Cleaning up an FO index

The index page number problems described in the previous section cannot be solved by the DocBook XSL stylesheets because the page number for a given indexterm is not known in the XSLT step. Text is placed on pages by the XSL-FO processor, which does not necessarily recognize that text is an index entry. Also, there are no properties in the XSL-FO standard to consolidate page ranges.

Some FO processors such as XEP and Antenna House have extension functions that can be used to fix up index page numbers. The DocBook XSL stylesheets output these indexing extensions if the xep.extensions parameter or the axf.extensions parameter, respectively, is set to 1. The FOP processor does not yet have such extensions.

For FOP, one solution to this problem is to extract page number information from the PDF output file, and then use that to fix up the FO file. This method is described briefly on the reference page for the make.index.markup parameter. The following is a summary of the steps.

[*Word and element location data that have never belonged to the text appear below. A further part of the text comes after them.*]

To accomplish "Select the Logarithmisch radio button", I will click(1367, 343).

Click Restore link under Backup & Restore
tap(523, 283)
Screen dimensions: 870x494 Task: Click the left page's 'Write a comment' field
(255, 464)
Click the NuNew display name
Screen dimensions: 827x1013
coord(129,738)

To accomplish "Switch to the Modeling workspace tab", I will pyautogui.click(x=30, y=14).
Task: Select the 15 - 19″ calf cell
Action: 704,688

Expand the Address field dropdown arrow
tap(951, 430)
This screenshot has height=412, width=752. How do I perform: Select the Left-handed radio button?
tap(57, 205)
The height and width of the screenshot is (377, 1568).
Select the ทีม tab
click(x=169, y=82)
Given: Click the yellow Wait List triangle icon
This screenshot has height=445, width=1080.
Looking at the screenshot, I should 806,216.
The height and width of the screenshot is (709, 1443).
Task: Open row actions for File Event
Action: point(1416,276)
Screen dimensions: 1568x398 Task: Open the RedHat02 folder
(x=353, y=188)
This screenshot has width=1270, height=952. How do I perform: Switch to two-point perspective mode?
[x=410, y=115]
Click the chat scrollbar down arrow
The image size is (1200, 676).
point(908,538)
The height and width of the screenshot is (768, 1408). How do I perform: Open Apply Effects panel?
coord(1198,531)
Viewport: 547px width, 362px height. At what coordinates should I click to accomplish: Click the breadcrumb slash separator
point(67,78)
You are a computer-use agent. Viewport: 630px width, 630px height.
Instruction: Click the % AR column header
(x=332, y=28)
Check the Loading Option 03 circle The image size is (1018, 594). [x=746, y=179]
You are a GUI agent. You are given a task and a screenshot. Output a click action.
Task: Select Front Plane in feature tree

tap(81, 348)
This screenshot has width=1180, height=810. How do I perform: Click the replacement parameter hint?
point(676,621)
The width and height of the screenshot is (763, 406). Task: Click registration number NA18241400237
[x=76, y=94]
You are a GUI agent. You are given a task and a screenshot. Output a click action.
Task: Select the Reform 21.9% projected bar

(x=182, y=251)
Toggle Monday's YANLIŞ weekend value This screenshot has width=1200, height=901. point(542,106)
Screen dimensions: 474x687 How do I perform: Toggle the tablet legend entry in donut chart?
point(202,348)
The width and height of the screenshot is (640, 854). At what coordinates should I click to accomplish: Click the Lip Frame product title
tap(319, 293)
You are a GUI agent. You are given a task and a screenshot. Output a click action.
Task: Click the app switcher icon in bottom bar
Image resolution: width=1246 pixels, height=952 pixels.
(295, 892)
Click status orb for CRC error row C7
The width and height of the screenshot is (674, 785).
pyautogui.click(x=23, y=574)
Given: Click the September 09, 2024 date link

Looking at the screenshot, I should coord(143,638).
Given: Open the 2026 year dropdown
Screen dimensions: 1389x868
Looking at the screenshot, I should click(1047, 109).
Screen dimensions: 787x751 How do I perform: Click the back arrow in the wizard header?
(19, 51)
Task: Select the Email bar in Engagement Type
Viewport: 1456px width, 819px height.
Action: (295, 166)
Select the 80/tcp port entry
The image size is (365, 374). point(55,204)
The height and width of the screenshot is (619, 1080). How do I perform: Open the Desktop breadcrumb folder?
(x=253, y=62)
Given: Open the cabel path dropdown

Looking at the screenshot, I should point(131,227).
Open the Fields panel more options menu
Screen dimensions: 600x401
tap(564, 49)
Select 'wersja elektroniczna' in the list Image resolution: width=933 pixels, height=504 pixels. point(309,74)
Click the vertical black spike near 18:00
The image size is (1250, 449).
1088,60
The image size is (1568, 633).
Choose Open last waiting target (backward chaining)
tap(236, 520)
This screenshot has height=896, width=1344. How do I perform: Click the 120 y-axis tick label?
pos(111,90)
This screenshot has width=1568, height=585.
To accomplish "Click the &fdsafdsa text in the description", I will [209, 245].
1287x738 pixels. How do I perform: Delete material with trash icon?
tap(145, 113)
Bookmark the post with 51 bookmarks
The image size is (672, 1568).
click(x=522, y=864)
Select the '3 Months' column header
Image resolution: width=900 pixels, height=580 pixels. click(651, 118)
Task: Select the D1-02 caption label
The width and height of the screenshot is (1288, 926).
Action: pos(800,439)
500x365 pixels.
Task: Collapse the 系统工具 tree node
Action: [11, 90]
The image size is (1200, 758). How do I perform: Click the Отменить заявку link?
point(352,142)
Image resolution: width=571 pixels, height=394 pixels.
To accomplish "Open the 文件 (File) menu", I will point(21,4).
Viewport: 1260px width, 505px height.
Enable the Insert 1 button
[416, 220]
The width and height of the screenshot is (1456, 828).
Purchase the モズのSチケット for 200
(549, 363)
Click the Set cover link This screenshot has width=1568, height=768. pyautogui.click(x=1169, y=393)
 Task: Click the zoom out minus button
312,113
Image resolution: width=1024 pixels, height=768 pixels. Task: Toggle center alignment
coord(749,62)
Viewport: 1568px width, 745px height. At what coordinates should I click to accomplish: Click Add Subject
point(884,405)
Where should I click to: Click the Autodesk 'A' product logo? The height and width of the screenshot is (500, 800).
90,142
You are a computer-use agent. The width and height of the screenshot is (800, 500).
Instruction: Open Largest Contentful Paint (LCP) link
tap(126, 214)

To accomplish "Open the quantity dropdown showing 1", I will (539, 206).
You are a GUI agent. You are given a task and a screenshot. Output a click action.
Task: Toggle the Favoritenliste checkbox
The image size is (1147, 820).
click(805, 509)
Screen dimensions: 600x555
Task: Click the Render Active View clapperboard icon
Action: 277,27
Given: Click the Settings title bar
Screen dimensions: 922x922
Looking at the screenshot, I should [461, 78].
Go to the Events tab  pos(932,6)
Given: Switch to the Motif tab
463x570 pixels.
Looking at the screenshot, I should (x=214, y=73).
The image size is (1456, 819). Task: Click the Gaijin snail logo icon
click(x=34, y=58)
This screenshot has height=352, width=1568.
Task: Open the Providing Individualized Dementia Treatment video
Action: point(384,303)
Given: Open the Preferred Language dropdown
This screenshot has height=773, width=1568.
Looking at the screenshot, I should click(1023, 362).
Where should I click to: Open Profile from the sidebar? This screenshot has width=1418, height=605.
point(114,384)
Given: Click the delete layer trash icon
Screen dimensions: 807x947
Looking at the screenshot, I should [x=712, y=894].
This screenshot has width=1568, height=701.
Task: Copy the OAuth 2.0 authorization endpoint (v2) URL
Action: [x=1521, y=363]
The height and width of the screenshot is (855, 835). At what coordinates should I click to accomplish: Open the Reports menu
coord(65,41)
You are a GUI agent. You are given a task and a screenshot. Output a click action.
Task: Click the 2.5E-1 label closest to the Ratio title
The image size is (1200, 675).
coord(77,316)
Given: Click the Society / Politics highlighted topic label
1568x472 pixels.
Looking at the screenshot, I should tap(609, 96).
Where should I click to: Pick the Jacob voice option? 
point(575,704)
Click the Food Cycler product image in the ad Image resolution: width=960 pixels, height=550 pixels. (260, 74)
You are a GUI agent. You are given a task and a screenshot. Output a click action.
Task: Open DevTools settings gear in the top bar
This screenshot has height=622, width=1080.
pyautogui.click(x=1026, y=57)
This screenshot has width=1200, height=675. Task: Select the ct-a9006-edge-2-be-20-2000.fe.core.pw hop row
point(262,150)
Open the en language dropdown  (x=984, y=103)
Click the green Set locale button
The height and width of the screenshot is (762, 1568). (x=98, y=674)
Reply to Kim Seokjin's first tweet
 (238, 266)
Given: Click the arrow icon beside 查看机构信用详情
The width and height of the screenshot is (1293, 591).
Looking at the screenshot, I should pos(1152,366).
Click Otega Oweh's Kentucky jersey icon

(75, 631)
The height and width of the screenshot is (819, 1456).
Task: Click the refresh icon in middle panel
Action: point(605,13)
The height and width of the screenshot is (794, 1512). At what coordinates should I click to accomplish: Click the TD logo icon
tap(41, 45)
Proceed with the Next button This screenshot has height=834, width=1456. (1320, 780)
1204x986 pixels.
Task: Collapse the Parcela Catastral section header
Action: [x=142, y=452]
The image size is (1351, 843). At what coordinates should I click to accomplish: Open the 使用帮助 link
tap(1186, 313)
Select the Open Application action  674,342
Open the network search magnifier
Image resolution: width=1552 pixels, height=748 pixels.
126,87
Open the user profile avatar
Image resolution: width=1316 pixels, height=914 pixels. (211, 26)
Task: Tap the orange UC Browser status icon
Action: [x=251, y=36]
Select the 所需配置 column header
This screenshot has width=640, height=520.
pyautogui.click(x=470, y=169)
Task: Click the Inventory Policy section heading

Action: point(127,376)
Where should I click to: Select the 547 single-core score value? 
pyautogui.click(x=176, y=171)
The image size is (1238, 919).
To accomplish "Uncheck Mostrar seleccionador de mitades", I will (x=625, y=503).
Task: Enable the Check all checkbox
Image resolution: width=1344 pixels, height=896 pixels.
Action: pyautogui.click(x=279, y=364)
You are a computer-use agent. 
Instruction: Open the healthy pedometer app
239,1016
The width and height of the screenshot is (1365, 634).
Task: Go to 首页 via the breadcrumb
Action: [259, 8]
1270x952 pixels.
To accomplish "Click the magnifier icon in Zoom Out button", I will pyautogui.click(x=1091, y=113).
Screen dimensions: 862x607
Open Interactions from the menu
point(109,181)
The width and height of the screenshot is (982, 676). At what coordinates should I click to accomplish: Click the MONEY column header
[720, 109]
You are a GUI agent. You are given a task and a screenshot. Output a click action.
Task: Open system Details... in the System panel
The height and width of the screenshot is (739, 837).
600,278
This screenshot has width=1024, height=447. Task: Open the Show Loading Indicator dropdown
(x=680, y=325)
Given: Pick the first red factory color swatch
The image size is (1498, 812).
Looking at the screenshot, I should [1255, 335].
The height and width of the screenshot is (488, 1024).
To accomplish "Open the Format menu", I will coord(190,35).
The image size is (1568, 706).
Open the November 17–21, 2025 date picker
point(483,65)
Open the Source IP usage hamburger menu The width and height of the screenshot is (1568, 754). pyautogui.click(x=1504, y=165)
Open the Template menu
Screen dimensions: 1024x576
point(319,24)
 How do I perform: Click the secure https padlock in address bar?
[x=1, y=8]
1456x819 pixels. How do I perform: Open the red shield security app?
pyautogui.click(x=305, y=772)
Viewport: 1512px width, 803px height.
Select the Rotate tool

  1. You need a utility named pstotext to extract information from PDF files. It is available packaged in an RPM for Linux from http://rpmfind.net.

  2. Process your document containing an empty <index/> element with the fo/docbook.xsl stylesheet with the make.index.markup parameter set to 1. That will generate the index but will insert it as XML markup in the FO file. For example:

    xsltproc  -o mybook.fo  \
        --stringparam  make.index.markup  1  \
        fo/docbook.xsl  mybook.xml
  3. Convert the FO file to PDF using your favorite XSL-FO processor.

  4. Execute this Perl script on your PDF file and save the output to a file:

    fo/pdf2index  mybook.pdf  >  myindex.xml

    The content of that myindex.xml is an index marked up with DocBook index elements, with page information inserted as well.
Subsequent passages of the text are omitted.